**** Provided data

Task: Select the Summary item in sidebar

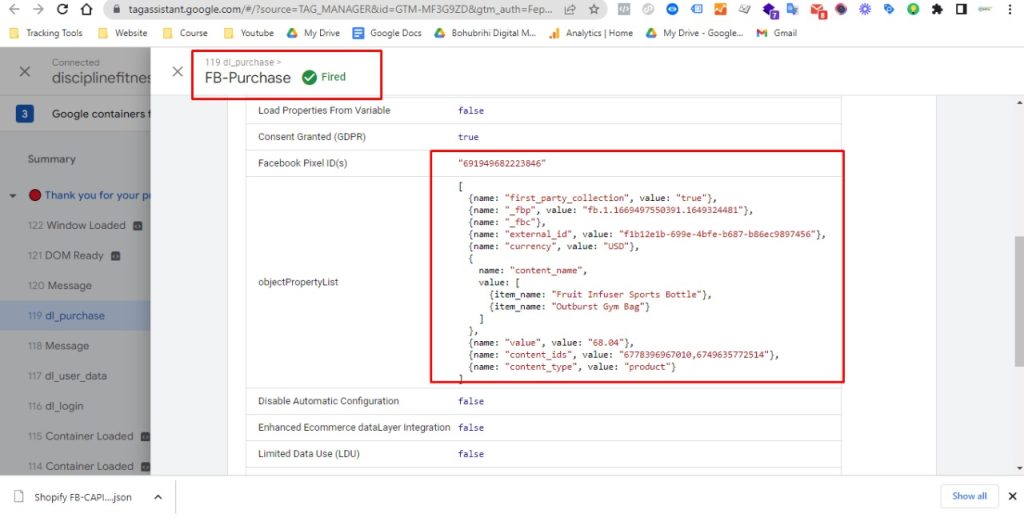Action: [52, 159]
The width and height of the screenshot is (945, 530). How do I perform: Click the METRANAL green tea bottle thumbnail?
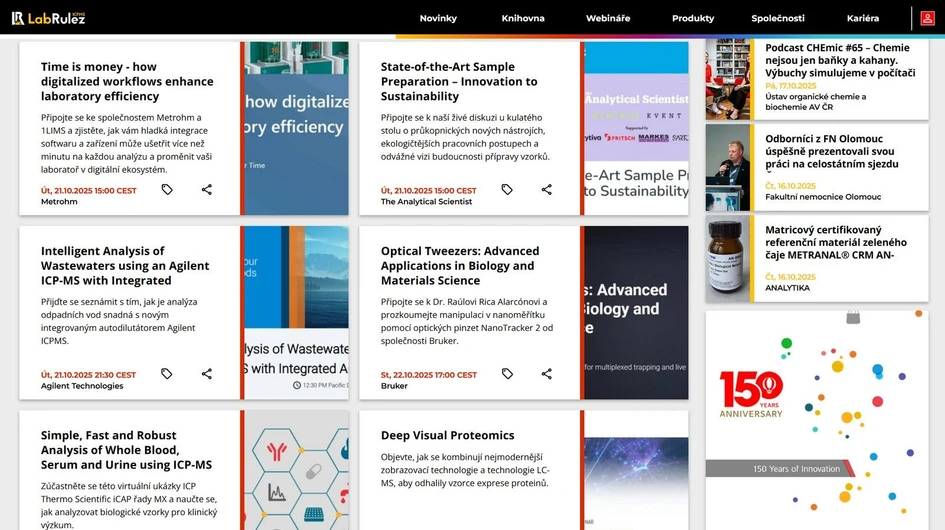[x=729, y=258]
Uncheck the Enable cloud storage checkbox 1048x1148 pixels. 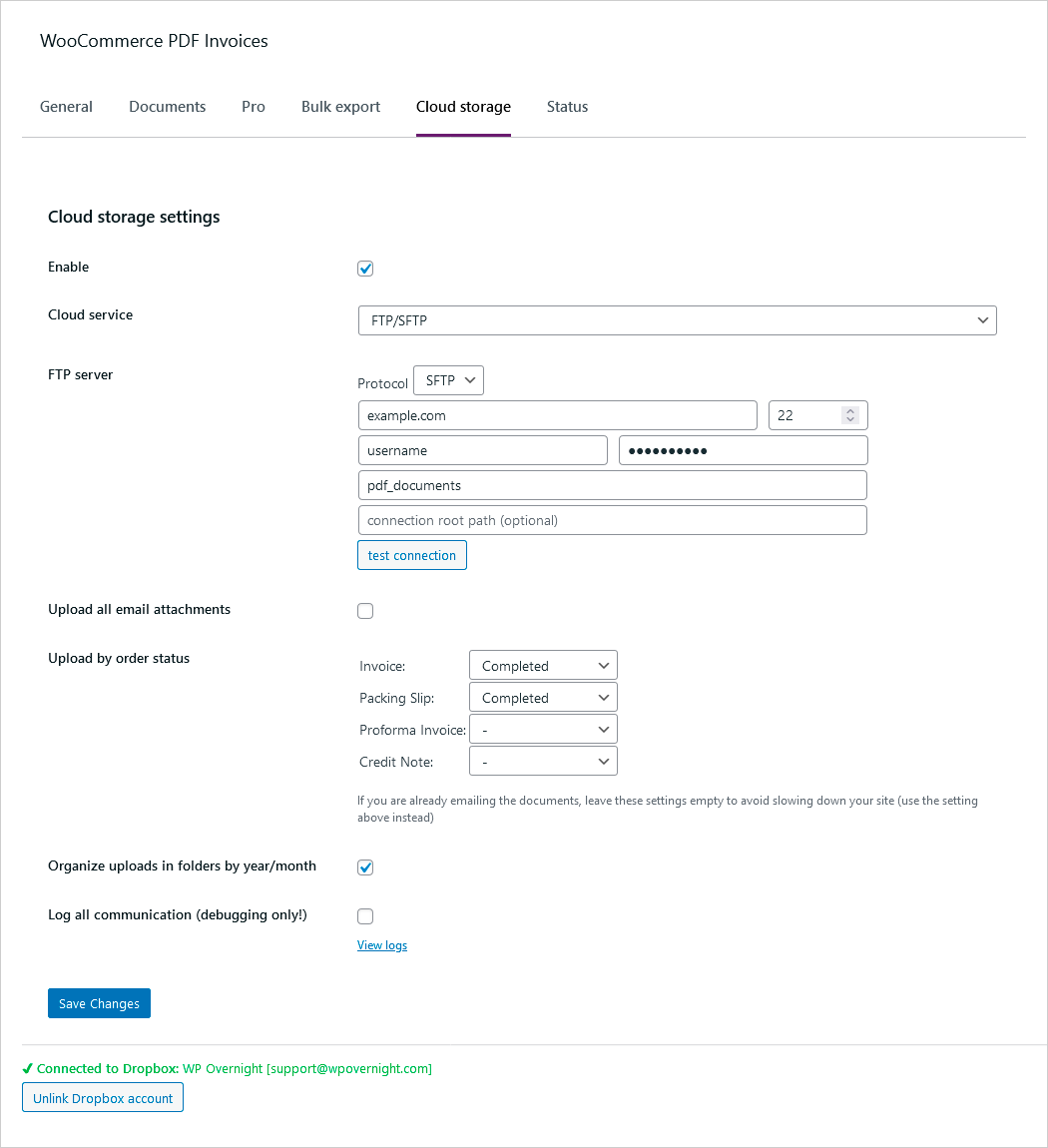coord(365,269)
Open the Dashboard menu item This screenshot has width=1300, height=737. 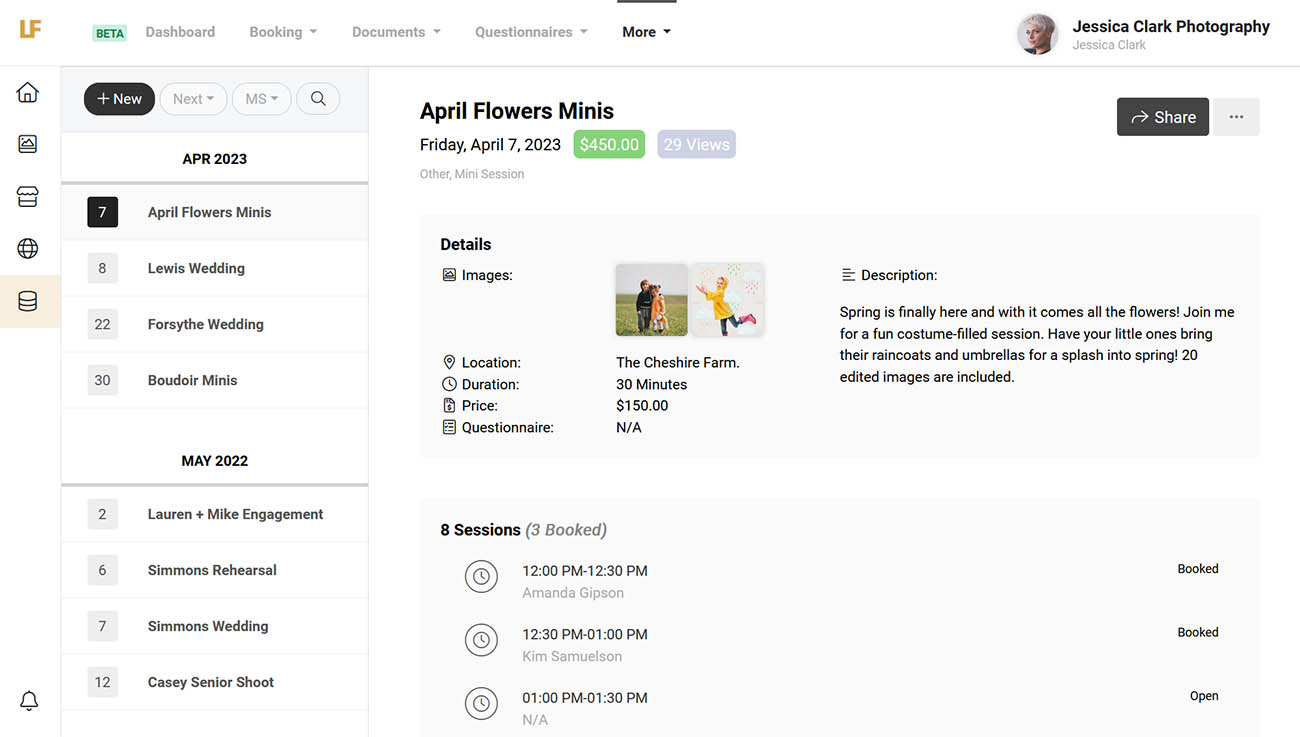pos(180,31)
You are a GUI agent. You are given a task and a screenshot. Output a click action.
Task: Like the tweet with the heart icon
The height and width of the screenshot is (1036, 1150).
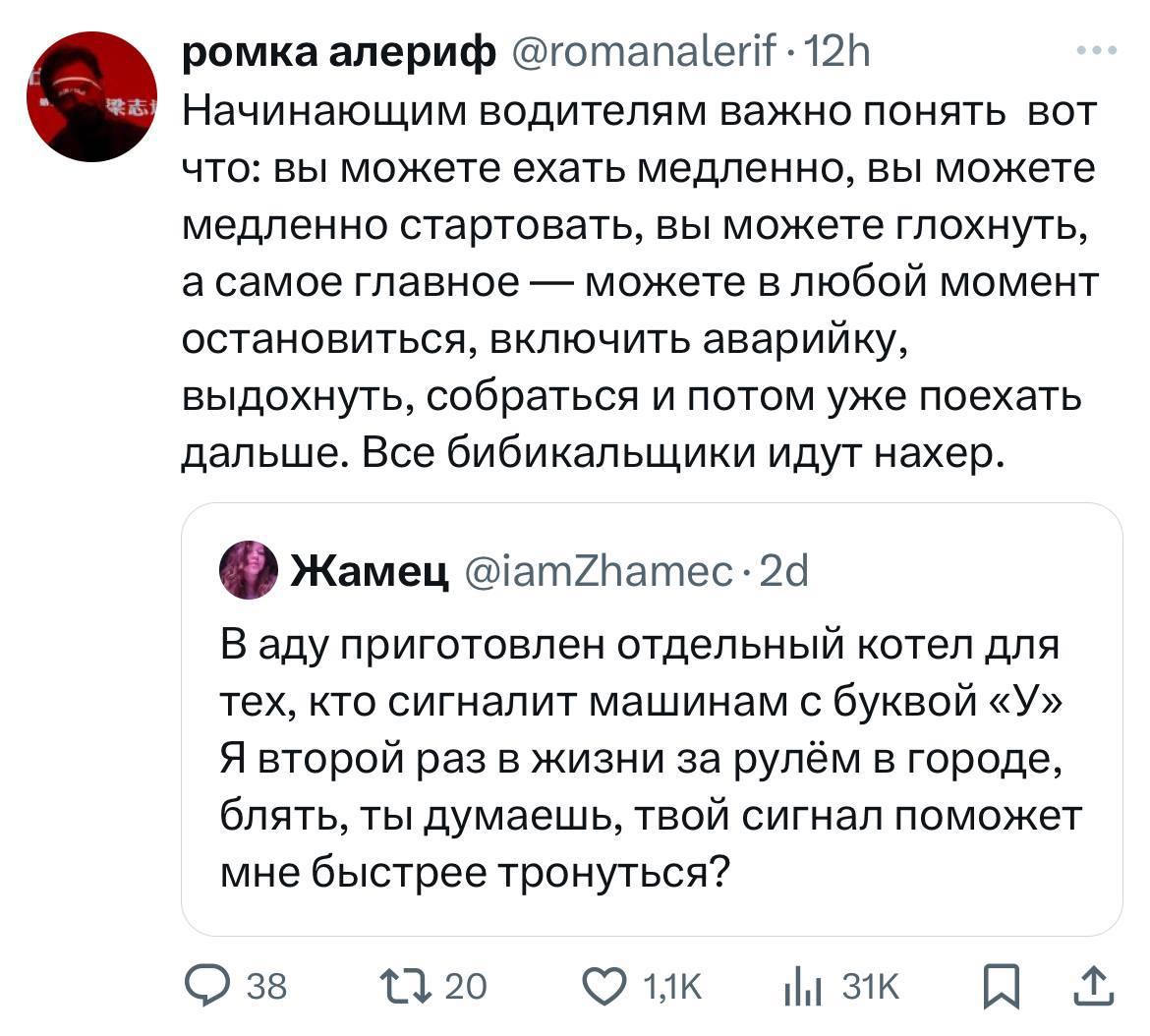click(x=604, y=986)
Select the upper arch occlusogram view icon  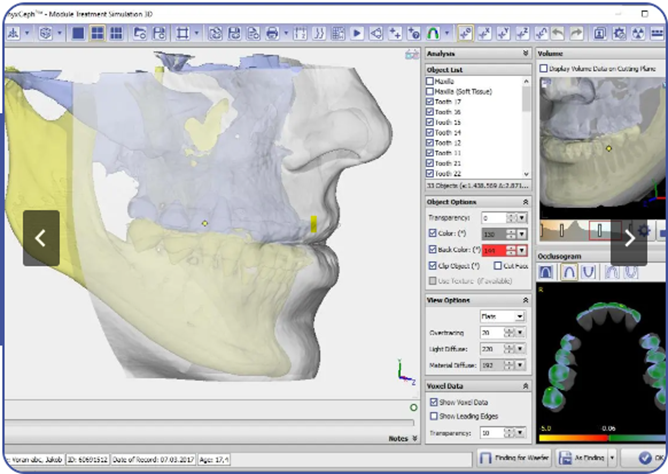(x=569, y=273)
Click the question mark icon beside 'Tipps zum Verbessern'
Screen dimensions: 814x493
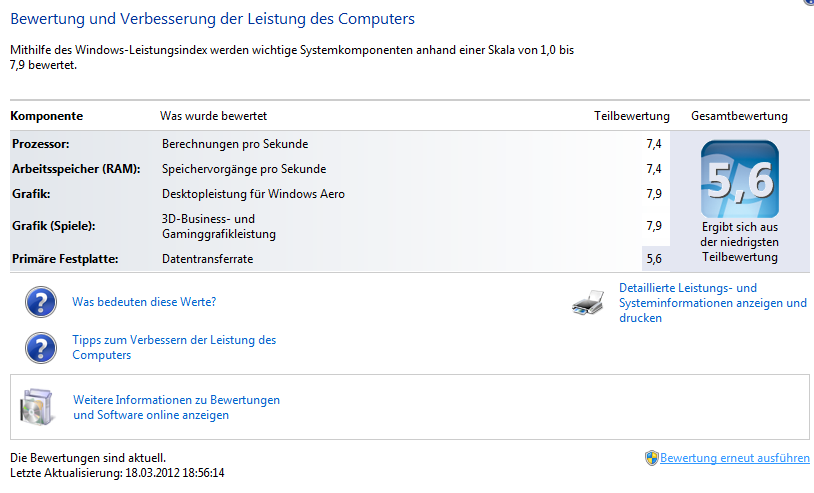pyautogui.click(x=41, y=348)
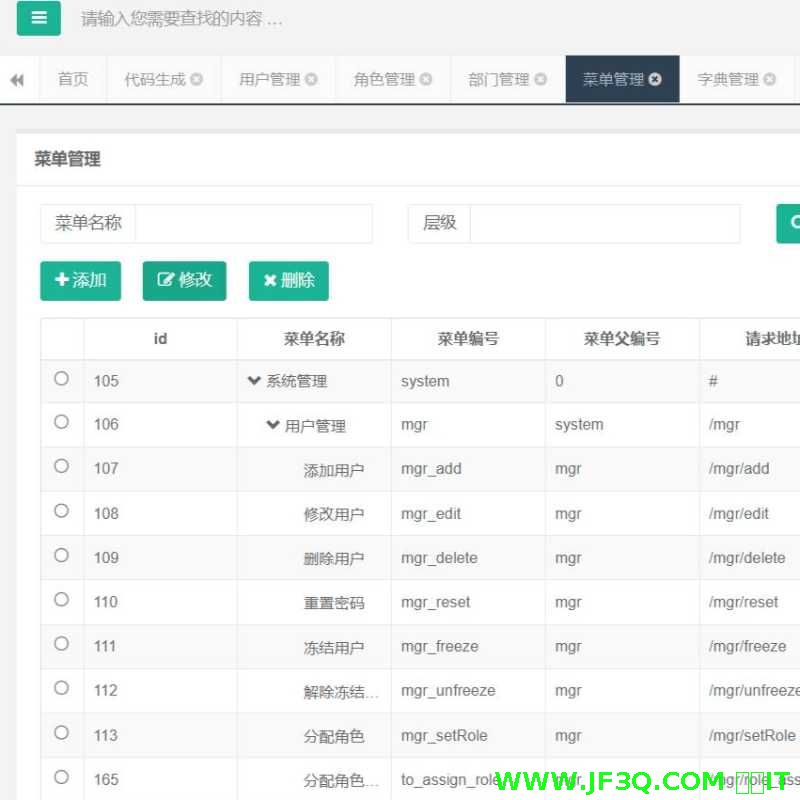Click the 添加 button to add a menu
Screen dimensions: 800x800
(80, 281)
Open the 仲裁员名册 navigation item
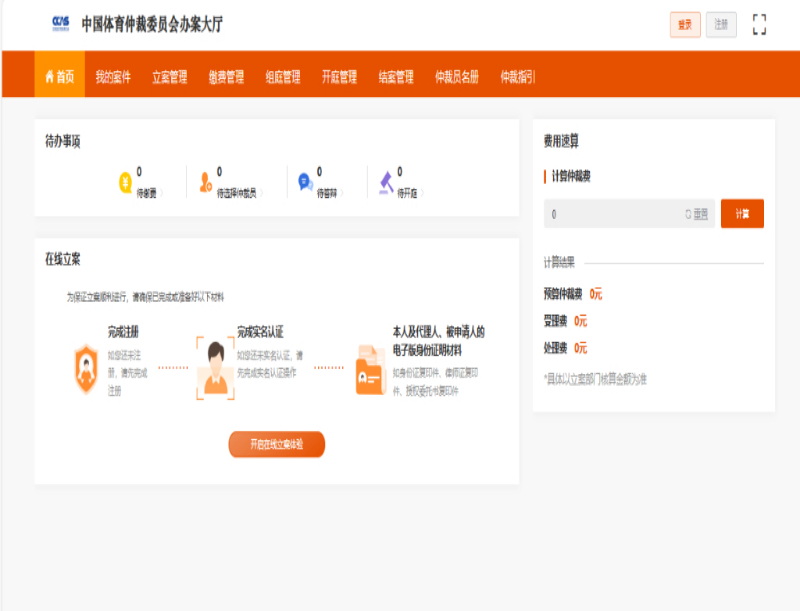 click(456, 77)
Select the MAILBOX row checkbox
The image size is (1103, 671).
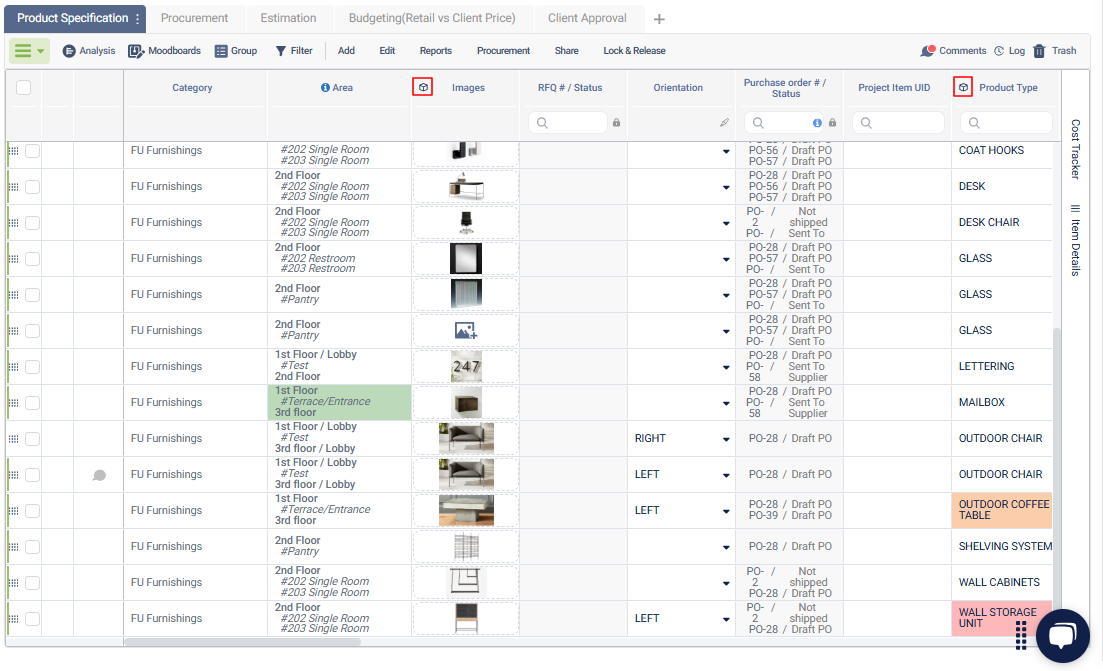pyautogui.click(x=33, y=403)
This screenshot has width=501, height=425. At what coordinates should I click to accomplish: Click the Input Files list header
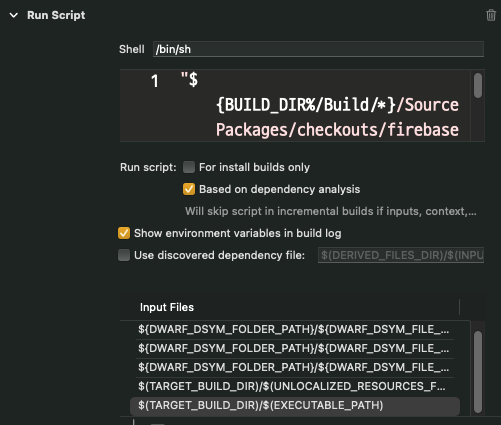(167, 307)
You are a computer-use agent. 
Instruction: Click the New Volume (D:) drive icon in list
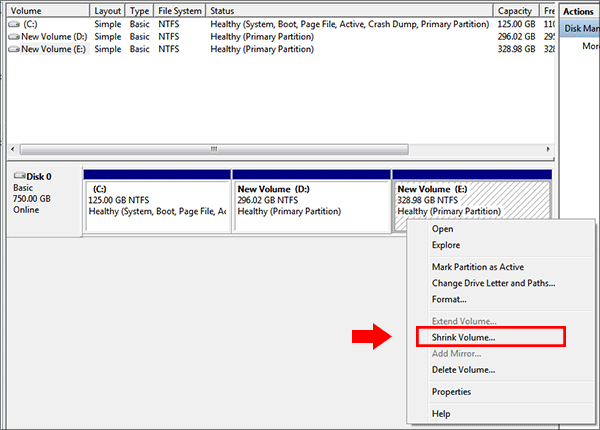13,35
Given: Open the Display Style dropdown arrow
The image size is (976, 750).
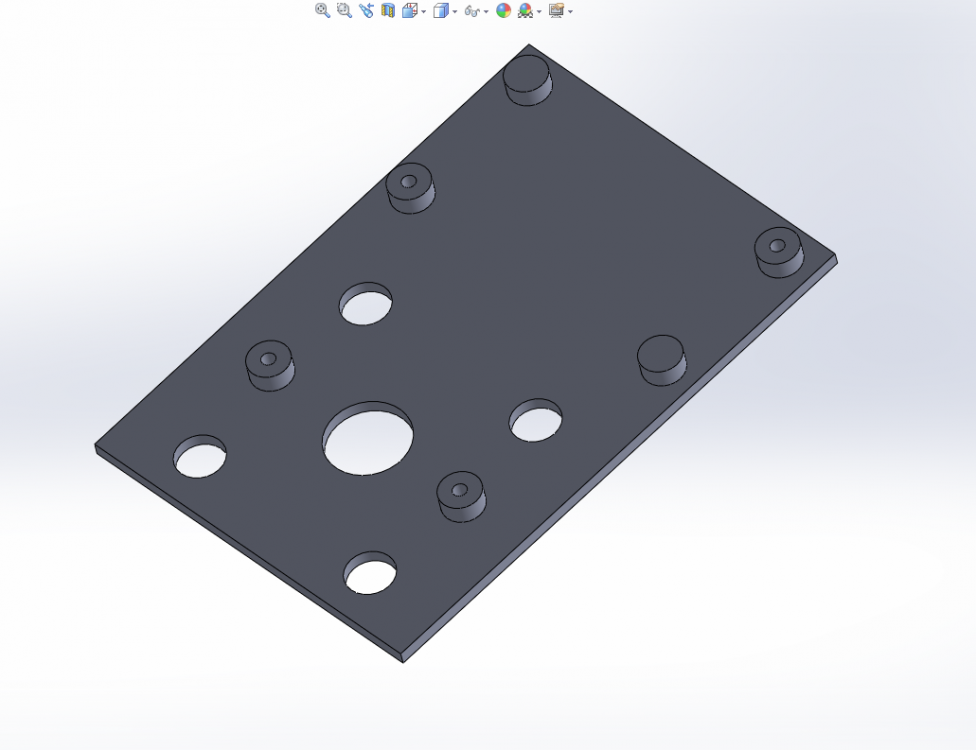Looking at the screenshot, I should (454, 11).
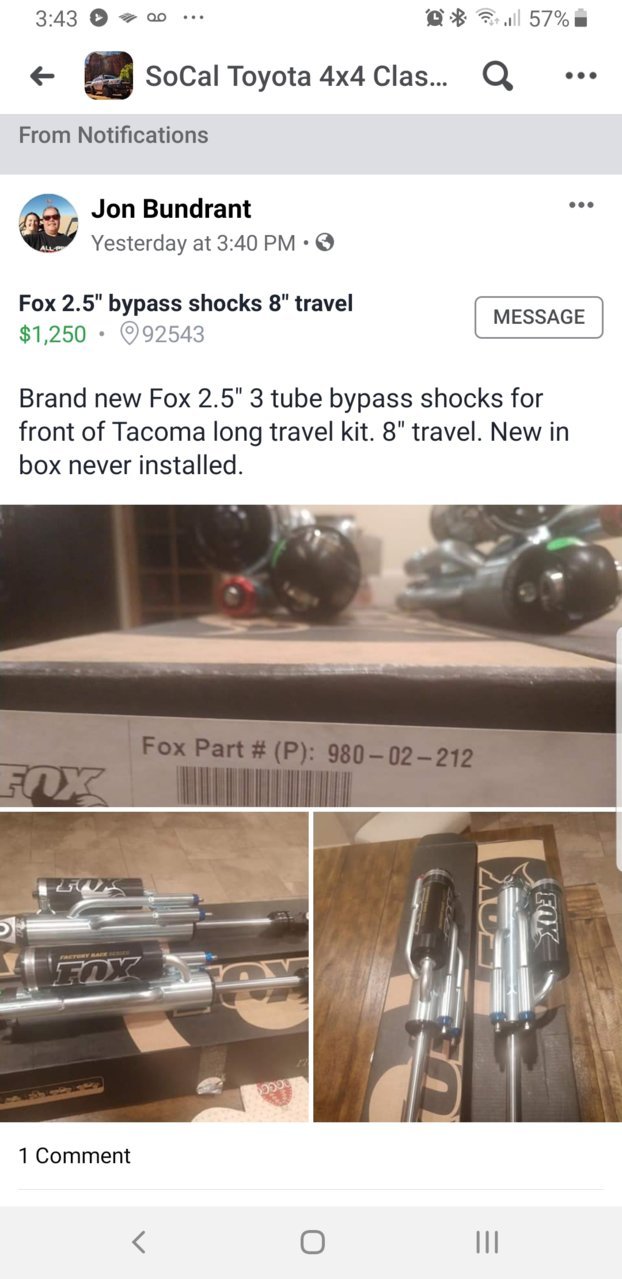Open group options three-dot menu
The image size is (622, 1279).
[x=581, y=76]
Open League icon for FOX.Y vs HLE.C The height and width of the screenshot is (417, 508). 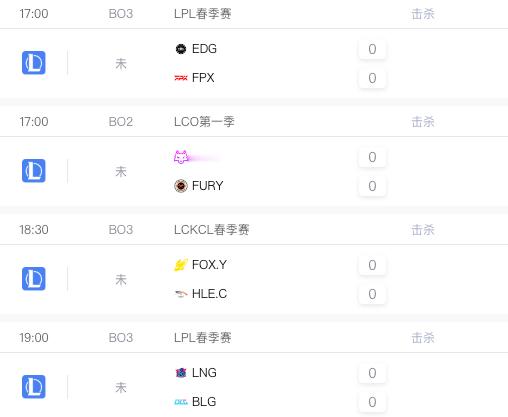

********

Work instructions -
Verbatim output, no pictures: the line holding "Click the question" and all lines after it through the last line of the material, with nothing else.

Task answer -
Click the question mark icon beside 'Tipps zum Verbessern'
Screen dimensions: 814x493
pyautogui.click(x=41, y=348)
Click the 添加 button to add a menu
Screen dimensions: 800x800
(80, 281)
Open the 仲裁员名册 navigation item
 click(456, 77)
Select the MAILBOX row checkbox
The image size is (1103, 671).
pyautogui.click(x=33, y=403)
This screenshot has width=501, height=425. At what coordinates should I click to accomplish: Click the Input Files list header
(167, 307)
You are a computer-use agent. 
Instruction: Click the New Volume (D:) drive icon in list
13,35
Given: Open the Display Style dropdown arrow
The image size is (976, 750).
Looking at the screenshot, I should (454, 11).
Open group options three-dot menu
The image size is (622, 1279).
[x=581, y=76]
Open League icon for FOX.Y vs HLE.C The height and width of the screenshot is (417, 508). 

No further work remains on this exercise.